■ **PASSAGE PROVIDED**:

════

Abstract

Disease processes are usually driven by several genes interacting in molecular modules or pathways leading to the disease. The identification of such modules in gene or protein networks is at the core of several analysis methods in biomedical research. However, there is still a need to develop a generic framework to uncover biologically relevant modules for different types of networks. With this pretext in mind, the Disease Module Identification DREAM Challenge was initiated as an effort to systematically assess module identification methods on a panel of 6 diverse state-of-the-art genomic networks. Methods: In this paper, we propose a generic refinement method based on ideas of merging and splitting the hierarchical tree obtained from any community detection technique for constrained disease module identification in biological networks. The only constraint for a module to be considered as a candidate disease module was size of the community to be: 3 ≤ community size ≤ 100. Here, we propose a novel quality metric, called F-score, computed from several unsupervised quality metrics like modularity, conductance and connectivity to determine the quality of a graph partition at a given level of hierarchy. We also propose a quality metric, namely Inverse Confidence, which ranks and prune insignificant modules to obtain a curated list of candidate disease modules for a given biological network. The predicted modules are then evaluated on the basis of the total number of unique candidate modules that are associated with complex traits and diseases from over 200 genome-wide association study (GWAS) datasets. Results: We stood 9th out of a total of 42 teams in the competition at the offical FDR cut-off of 0.05 for identifying statistically significant disease associated modules in the 6 benchmark networks. Our proposed approach detected a total of 44 disease modules in the 6 benchmark networks in comparison to 60 for the winner of the DREAM Challenge. For several benchmark networks we were better or competitive with the winner.

════

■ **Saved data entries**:
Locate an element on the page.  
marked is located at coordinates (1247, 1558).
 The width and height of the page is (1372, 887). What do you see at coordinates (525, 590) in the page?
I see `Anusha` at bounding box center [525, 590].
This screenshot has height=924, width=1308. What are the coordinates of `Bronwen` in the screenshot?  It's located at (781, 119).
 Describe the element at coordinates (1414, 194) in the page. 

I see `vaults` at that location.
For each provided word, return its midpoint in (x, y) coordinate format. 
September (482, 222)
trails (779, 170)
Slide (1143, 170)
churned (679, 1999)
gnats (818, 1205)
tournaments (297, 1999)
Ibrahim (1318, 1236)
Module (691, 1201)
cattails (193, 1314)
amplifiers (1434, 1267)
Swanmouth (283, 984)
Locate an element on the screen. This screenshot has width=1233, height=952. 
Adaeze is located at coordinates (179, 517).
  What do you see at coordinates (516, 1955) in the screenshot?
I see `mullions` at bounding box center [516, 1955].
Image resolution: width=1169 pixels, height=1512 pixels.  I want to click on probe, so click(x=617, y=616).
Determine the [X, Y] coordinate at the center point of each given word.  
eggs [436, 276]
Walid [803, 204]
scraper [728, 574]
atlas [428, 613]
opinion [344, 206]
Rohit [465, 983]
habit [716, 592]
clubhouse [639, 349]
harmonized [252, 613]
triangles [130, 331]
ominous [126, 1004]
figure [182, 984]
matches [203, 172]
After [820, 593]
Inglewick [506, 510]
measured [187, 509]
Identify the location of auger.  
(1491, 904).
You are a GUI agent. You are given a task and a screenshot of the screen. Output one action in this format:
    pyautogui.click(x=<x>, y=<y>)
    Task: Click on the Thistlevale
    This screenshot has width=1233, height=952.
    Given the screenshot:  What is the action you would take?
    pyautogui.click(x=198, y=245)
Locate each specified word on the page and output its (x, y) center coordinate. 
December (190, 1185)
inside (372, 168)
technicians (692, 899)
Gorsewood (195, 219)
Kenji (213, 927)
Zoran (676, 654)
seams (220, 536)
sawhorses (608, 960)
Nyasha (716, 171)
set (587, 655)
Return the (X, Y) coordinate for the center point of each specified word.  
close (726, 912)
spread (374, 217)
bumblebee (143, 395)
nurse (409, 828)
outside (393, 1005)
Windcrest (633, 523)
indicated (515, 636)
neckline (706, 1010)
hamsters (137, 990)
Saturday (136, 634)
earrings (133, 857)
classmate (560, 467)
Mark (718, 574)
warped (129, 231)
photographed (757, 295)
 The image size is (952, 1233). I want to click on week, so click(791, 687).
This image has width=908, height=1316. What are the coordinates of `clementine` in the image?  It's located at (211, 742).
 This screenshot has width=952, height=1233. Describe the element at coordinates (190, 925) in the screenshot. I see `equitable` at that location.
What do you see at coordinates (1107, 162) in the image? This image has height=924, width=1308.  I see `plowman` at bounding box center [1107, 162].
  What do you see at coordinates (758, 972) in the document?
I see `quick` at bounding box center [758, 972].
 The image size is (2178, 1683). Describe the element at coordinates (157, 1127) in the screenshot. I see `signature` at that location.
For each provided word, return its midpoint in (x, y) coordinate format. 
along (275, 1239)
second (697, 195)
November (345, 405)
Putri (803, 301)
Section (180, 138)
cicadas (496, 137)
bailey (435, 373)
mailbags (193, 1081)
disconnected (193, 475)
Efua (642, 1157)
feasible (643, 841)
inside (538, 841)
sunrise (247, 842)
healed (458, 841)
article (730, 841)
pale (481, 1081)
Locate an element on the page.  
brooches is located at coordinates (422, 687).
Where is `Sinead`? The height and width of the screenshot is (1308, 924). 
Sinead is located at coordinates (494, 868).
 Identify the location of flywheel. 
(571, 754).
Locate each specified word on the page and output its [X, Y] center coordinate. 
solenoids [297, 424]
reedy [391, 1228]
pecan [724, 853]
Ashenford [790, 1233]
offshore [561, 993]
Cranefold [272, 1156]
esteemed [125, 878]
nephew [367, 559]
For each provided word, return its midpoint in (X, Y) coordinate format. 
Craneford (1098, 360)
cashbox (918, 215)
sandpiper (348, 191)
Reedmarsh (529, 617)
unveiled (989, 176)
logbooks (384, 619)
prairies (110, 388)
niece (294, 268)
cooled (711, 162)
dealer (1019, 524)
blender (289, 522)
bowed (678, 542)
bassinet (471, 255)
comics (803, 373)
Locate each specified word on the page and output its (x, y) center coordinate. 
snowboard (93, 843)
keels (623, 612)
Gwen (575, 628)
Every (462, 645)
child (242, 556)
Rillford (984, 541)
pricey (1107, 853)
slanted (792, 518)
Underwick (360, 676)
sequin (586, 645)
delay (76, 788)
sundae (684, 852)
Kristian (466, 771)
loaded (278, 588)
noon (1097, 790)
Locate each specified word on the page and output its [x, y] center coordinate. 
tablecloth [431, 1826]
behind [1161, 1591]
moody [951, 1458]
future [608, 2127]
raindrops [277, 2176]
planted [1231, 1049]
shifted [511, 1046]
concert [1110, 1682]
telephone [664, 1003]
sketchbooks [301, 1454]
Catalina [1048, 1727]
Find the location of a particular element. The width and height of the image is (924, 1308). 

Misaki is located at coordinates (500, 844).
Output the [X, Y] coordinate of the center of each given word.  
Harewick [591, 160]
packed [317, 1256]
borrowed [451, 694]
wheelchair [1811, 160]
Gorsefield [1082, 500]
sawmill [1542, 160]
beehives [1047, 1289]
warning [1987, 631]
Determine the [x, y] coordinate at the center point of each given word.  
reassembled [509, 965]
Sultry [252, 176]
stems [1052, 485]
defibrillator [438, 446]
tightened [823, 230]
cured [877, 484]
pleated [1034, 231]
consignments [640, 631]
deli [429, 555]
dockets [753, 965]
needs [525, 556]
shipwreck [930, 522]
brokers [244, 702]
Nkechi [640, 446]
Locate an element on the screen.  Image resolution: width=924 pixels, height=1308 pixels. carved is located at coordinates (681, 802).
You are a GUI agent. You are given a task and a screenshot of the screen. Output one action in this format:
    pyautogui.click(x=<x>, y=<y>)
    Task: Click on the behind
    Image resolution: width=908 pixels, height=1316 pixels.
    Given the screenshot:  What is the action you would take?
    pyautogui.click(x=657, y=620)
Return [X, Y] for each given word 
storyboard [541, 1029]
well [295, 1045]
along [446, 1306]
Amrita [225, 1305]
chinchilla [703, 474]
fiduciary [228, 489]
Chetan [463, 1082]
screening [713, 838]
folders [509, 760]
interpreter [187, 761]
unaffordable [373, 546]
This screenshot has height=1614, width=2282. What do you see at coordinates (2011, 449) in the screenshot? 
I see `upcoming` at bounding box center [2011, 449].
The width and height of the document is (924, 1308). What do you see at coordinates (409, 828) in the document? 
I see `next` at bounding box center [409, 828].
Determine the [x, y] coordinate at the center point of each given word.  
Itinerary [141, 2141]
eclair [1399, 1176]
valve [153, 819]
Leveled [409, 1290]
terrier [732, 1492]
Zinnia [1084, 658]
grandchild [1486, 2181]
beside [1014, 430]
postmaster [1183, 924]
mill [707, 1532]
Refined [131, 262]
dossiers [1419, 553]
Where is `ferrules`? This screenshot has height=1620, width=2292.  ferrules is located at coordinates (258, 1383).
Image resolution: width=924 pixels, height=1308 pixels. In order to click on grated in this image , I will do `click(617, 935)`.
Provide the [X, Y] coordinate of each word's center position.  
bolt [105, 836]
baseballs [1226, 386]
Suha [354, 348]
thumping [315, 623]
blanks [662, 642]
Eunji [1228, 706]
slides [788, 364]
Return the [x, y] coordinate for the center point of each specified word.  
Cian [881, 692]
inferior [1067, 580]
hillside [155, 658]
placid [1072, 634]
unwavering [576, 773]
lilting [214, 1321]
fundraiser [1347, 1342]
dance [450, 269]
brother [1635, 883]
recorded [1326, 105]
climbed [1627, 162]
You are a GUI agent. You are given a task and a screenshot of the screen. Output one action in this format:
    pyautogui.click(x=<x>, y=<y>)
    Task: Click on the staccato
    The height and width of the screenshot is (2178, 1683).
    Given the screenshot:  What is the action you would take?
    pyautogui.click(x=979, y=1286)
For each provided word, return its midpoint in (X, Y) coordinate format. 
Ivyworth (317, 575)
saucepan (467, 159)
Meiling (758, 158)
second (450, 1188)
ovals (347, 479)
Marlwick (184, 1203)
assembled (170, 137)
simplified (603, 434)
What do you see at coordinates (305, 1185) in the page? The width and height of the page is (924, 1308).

════

Using the abstract on disease module identification, answer these:
(a) How many genomic networks made up the panel in the Disease Module Identification DREAM Challenge?
(b) What community size must a module have to count as a candidate disease module?
(c) What place did the authors' team take in the competition, and out of how many teams?

(a) 6
(b) At least 3 and at most 100 (3 ≤ community size ≤ 100)
(c) 9th out of 42 teams